VK_EXT_aquire_xlib_display and kernel security concerns

Keith Packard keithp at keithp.com
Mon Oct 16 19:28:37 UTC 2017


James Jones <jajones at nvidia.com> writes:

> I think at a lower level, we have different views of how
> vkGetPhysicalDeviceDisplayPropertiesKHR/VK_KHR_display works.
> vkGetPhysicalDeviceDisplayPropertiesKHR() is suppose to enumerate all
> the displays on a given device.

In many devices, the display controller and rendering hardware are
separate devices, so it's up to user space to figure out the connection
between them, and user DMAbufs to pass rendered output to the display.

> I assumed DRM drivers would try the display-capable node, then fall
> back to a render node if that failed.

No, they cannot as the display node is protected from normal user
access.

>   Everyone focuses on the direct-to-display swapchain portion of 
> VK_KHR_display, but the core of it is really just a display
> enumeration API.

Right, I think all I really need is to hand the driver a connection to
the X server and it can use that to enumerate the available displays
through the Vulkan API.

> For (c), I hope that after reading the above, there is no such 
> assumption.  Of course the app can't acquire such a display, but that 
> shouldn't be unexpected.  I had hoped that there would be a way to 
> enumerate "hidden" HMD displays using XRandR, and I thought you provided 
> that in your XRandR changes.

Yes, we're figuring out how to do that now. Dave has posted proposed
kernel patches to the list which adds an EDID-based quirk to mark HMD
displays as 'special'.

Our current thought is that we would list the 'special' outputs as
Disconnected, but provide an EDID property for them. That way, normal X
applications would continue to ignore them, but a special application
could still discover the target device using EDID information.

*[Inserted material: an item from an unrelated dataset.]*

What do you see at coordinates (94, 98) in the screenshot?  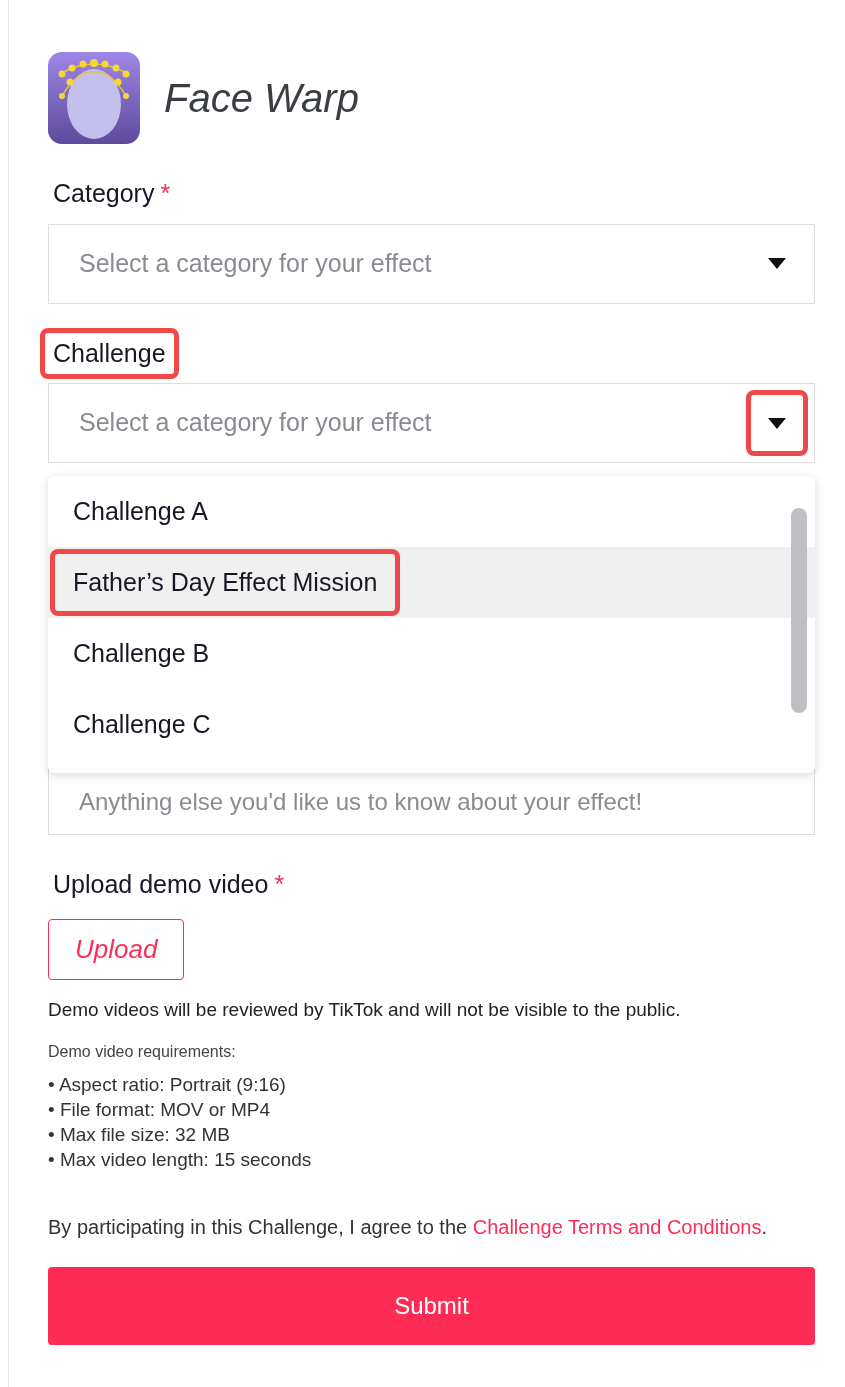 I see `app-logo-icon` at bounding box center [94, 98].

> It seems to be suggested below as well. If apps have that, they can
> use vkGetRandROutputDisplayEXT to map them to VkDisplayKHR objects,
> rather than the other way around.  That way, they could avoid an
> attempt to acquire a display from the wrong X server.

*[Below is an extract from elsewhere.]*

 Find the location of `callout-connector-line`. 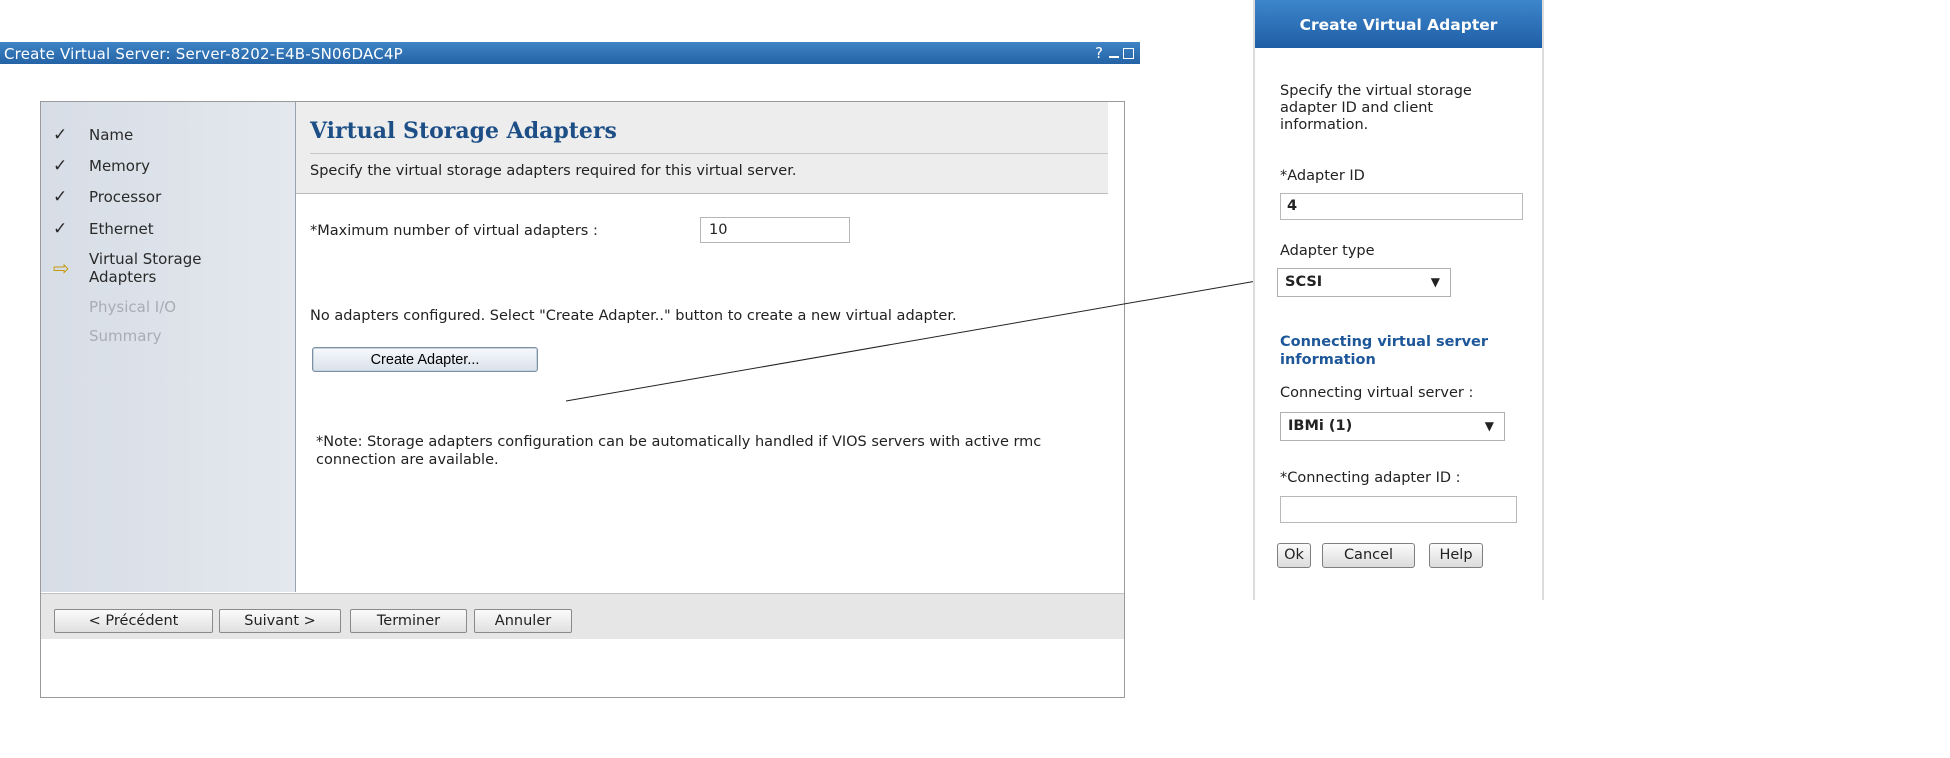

Yes, I have a test application which works this way. However, as the
nVidia driver is hiding HMD outputs from X applications, an application
wanting to support both nVidia and DRM drivers will have to try both
methods.

> FWIW, I think this would be great.  I don't see why enumeration should 
> be a privileged operation.  chmod +x the display directory please :-)

That was my initial plan, and it obviously works fine. Daniel Vetter
has a reasonable aversion to providing this kind of access; "bad things"
have happened in the past when we expose system information of this kind
to all applications.

Besides, this fails in the case where the display device and rendering
device are separate, so we end up needing another path for that anyways.

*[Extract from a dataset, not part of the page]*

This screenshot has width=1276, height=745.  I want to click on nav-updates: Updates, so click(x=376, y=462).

> Let me know if you have suggestions to improve the Vulkan APIs.

Would it be reasonable to add a new function to the acquire_xlib_display
extension that would let you pass the Display into the API before the
vkGetPhysicalDeviceDisplayPropertiesKHR call? That would offer the least
impact on applications using the API, allowing them to have a single
enumeration mechanism for both DRM and nVidia devices. Right now, the
pattern looks like:

        open X connection
        enumerate displays using vk APIs
        select desired display
        acquire xlib display

That would change to

        open X connection
        tell vk about the X connection
        enumerate displays using vk APIs
        select desired display
        acquire xlib display

Without this function, every application would have to try both
enumerations:

        open X connection
        enumerate displays using vk APIS
        if (success) {
                select desired display
        } else {
                enumerate outputs using X apis
                select desired output
                map output to display
        }
        acquire xlib display

Alternatively, we could encourage applications to always use X lib APIs
for selecting the output; there's more information provided about the
device from that interface (like the EDID). That would require that the
nVidia X driver not hide the HMD from X as it reportedly does today.

Oh, one added benefit of telling Vulkan about the X display is that it
could trim the list of outputs to those reachable by the rendering
driver; definitely a point in favor of that method. In this case, we
might want to extend the information made available through Vulkan to
things like EDID so that applications aren't left guessing which output
they want based solely on the display geometry.